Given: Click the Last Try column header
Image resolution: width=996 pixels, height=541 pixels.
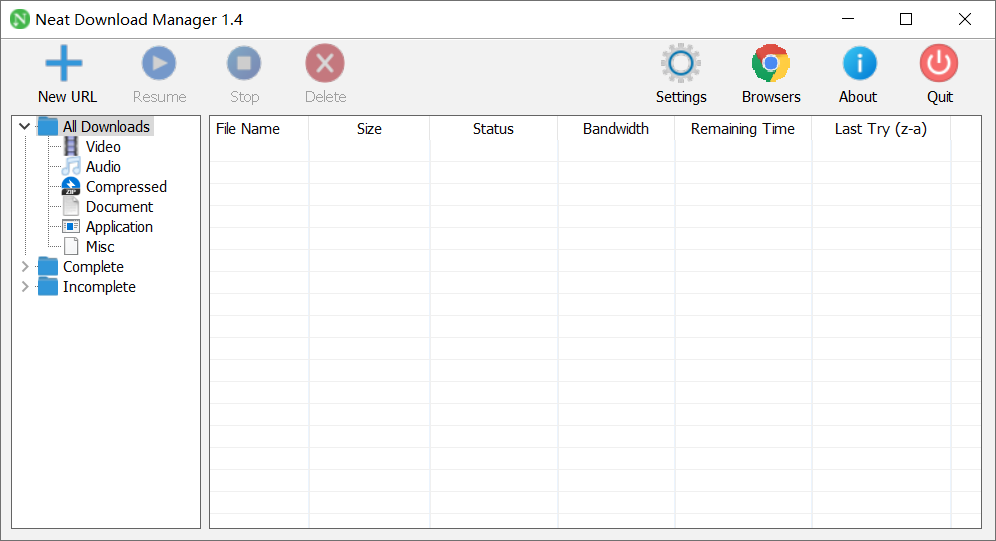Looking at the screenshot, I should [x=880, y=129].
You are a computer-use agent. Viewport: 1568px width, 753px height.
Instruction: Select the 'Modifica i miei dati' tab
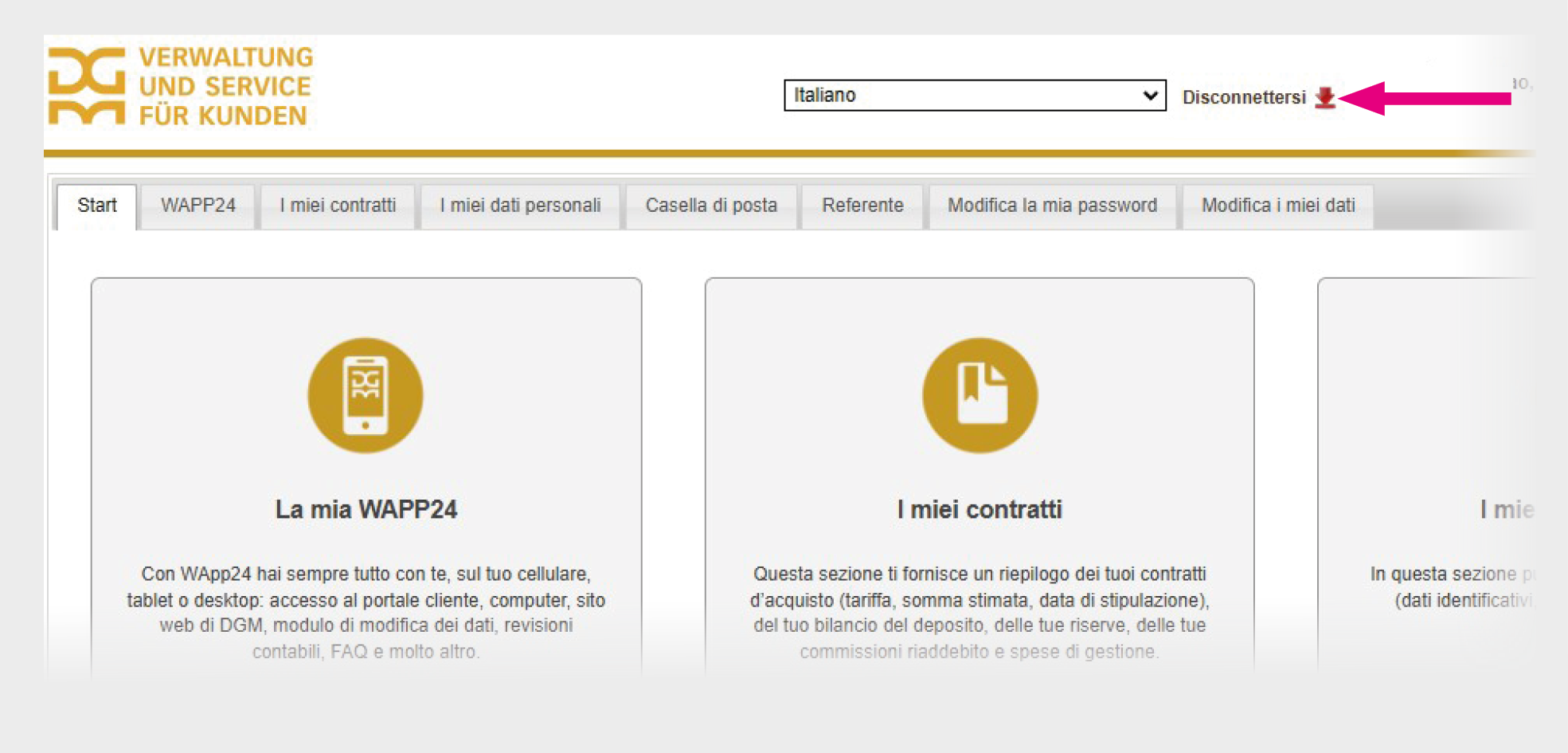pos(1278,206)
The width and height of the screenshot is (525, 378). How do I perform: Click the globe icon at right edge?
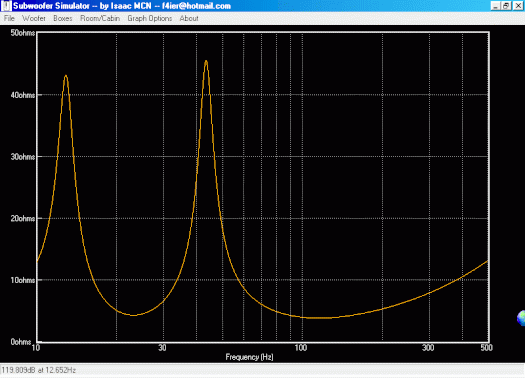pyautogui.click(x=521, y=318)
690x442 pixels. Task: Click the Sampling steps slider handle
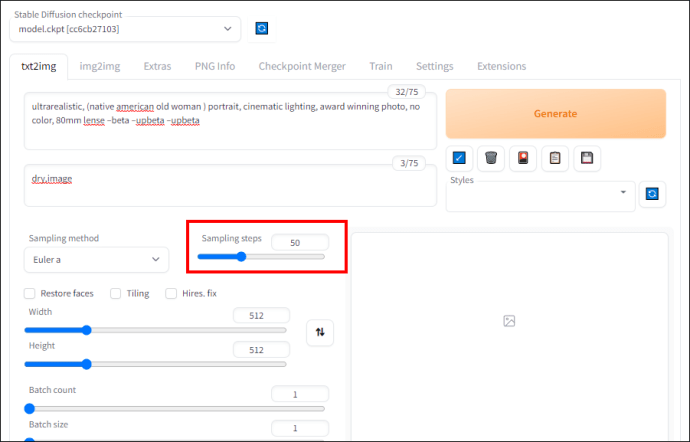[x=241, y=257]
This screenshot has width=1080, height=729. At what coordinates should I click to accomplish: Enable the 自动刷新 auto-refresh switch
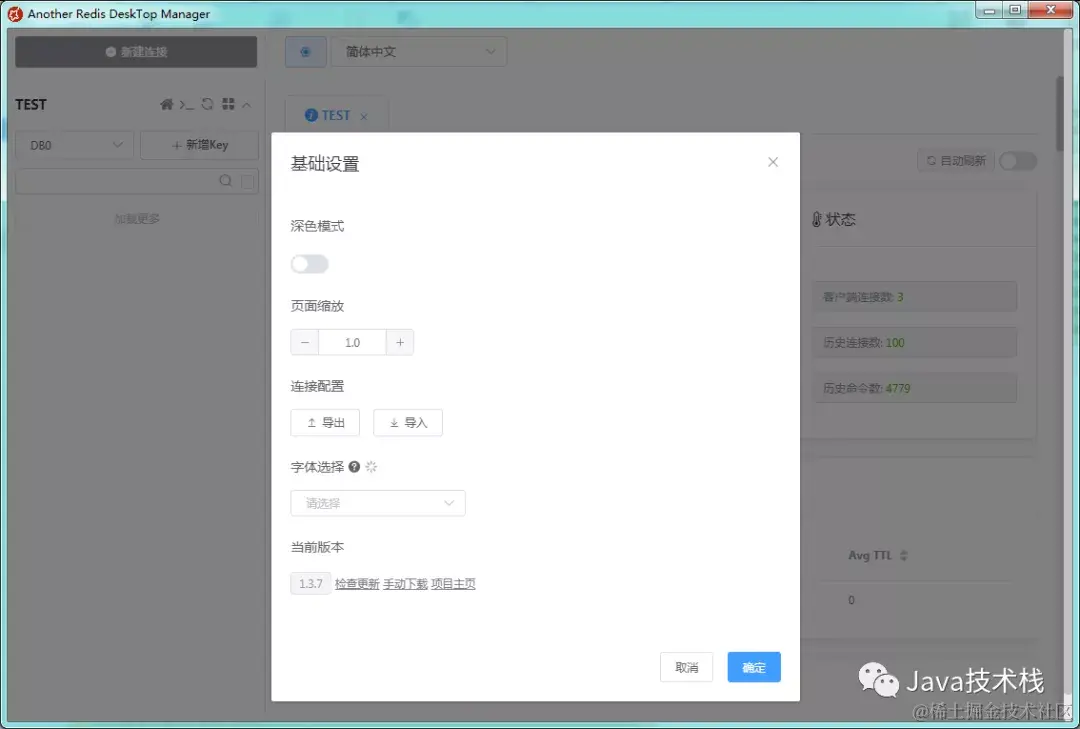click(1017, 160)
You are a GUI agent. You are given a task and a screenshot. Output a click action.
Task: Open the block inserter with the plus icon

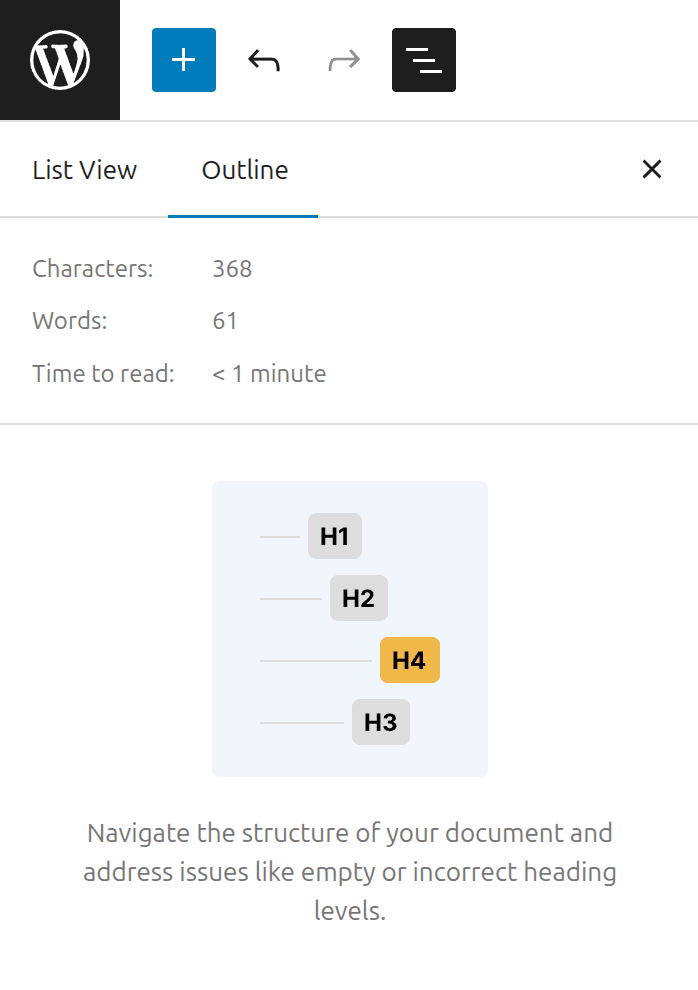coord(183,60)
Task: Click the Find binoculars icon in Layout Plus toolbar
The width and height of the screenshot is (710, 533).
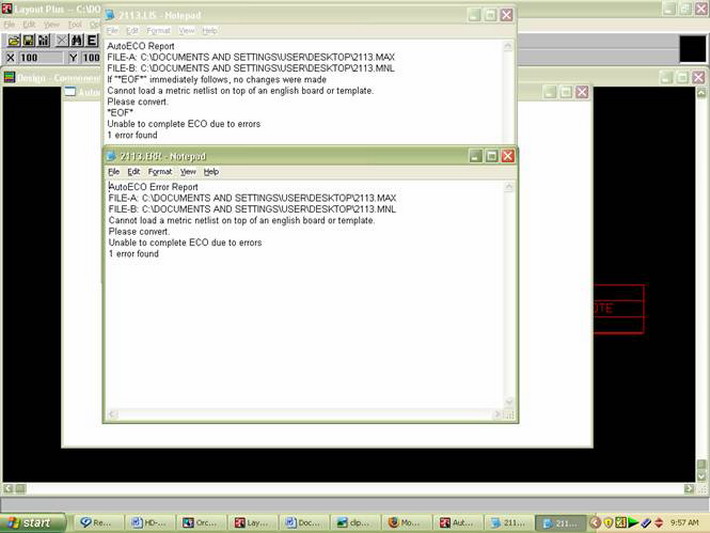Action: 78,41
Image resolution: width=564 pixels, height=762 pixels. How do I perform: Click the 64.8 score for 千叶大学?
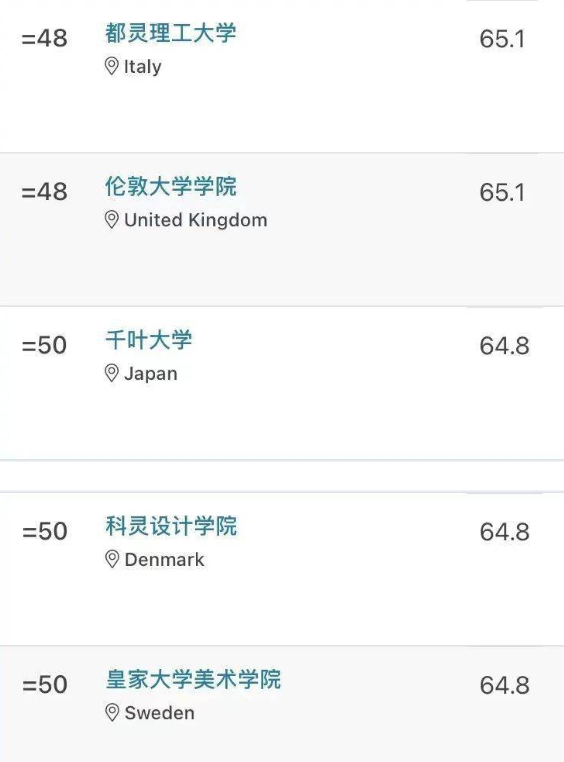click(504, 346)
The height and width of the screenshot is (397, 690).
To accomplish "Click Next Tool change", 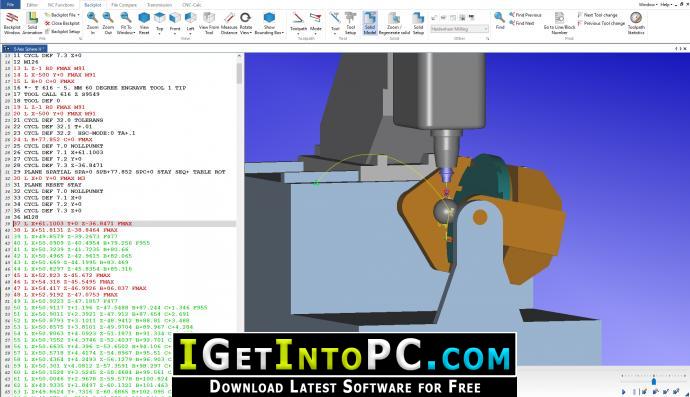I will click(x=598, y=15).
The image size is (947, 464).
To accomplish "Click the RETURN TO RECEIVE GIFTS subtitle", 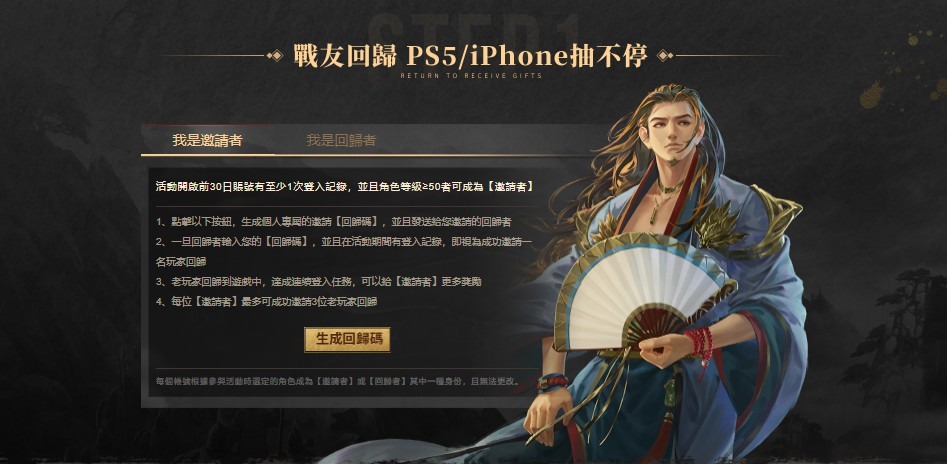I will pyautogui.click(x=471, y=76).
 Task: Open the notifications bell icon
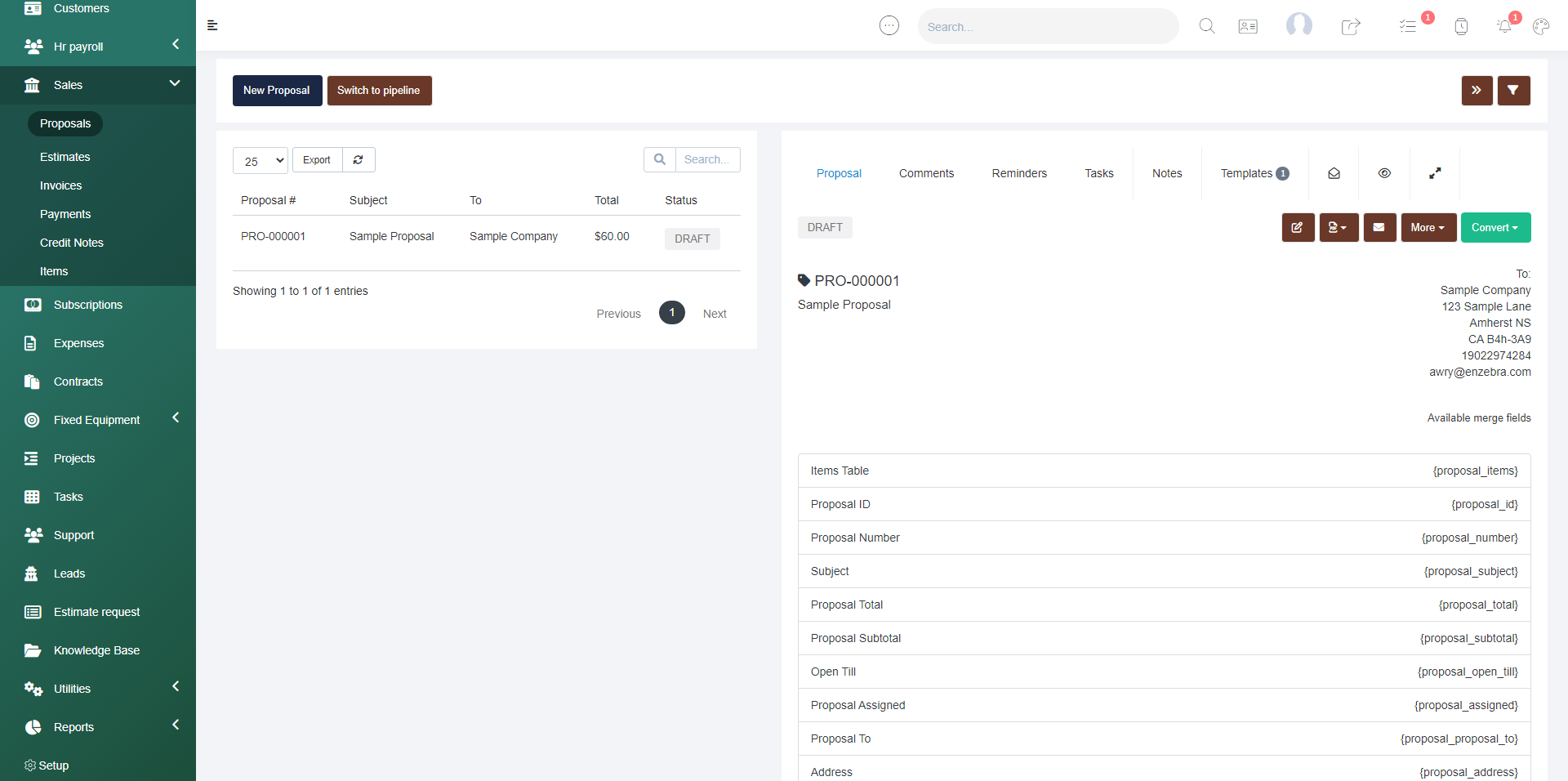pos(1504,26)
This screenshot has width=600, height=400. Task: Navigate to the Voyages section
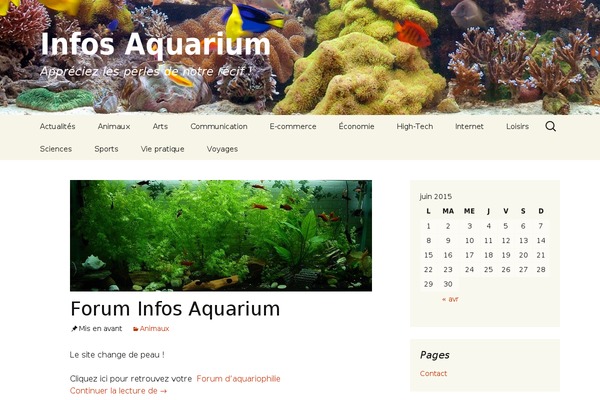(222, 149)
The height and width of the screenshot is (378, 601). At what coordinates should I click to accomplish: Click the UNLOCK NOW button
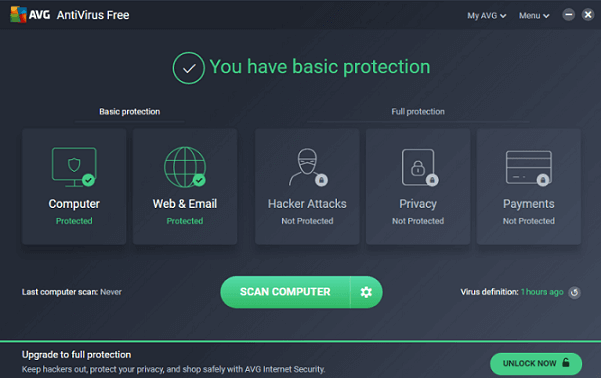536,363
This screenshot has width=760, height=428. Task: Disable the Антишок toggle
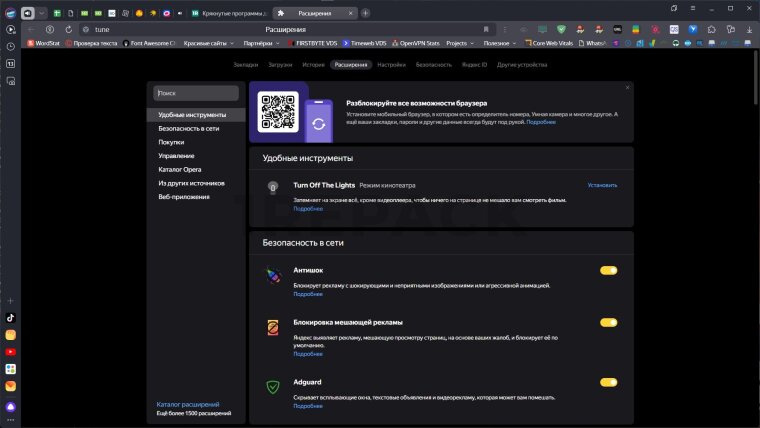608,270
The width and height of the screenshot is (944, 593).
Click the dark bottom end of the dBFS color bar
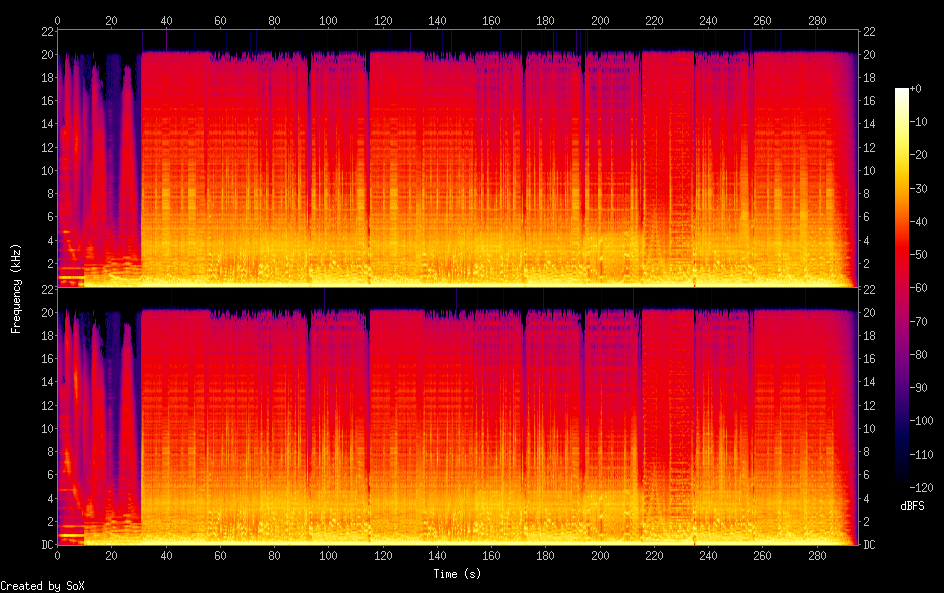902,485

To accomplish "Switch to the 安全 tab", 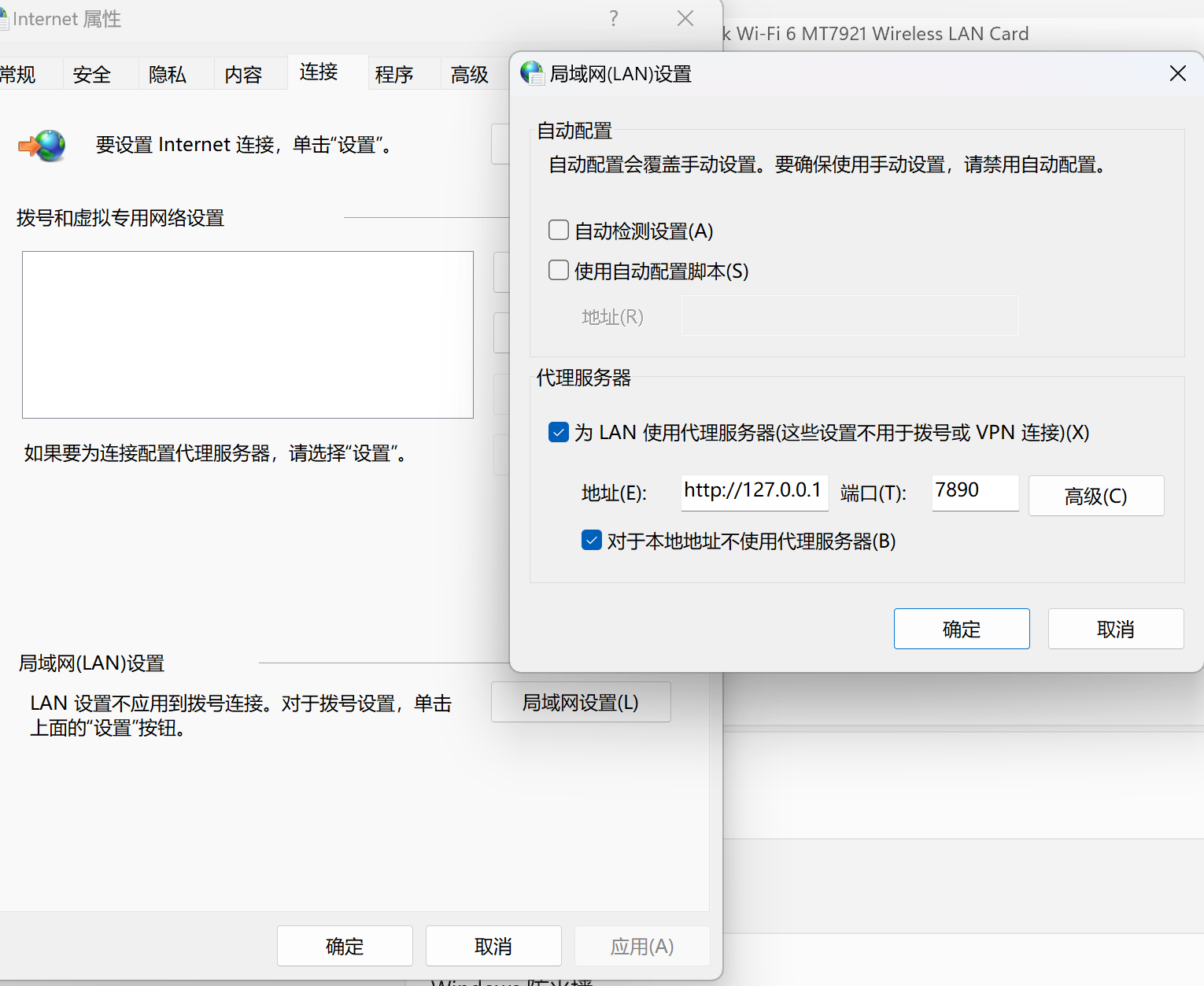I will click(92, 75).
★ ★ ★
* **TASK TO CARRY OUT**:
Search the data above for the word "agent". Copy each line it is in.

* **THE ANSWER**:
You are a computer-use agent. Viewport: 1568px width, 753px height.
You are a GUI agent. You are given a task and a screenshot. Output a click action.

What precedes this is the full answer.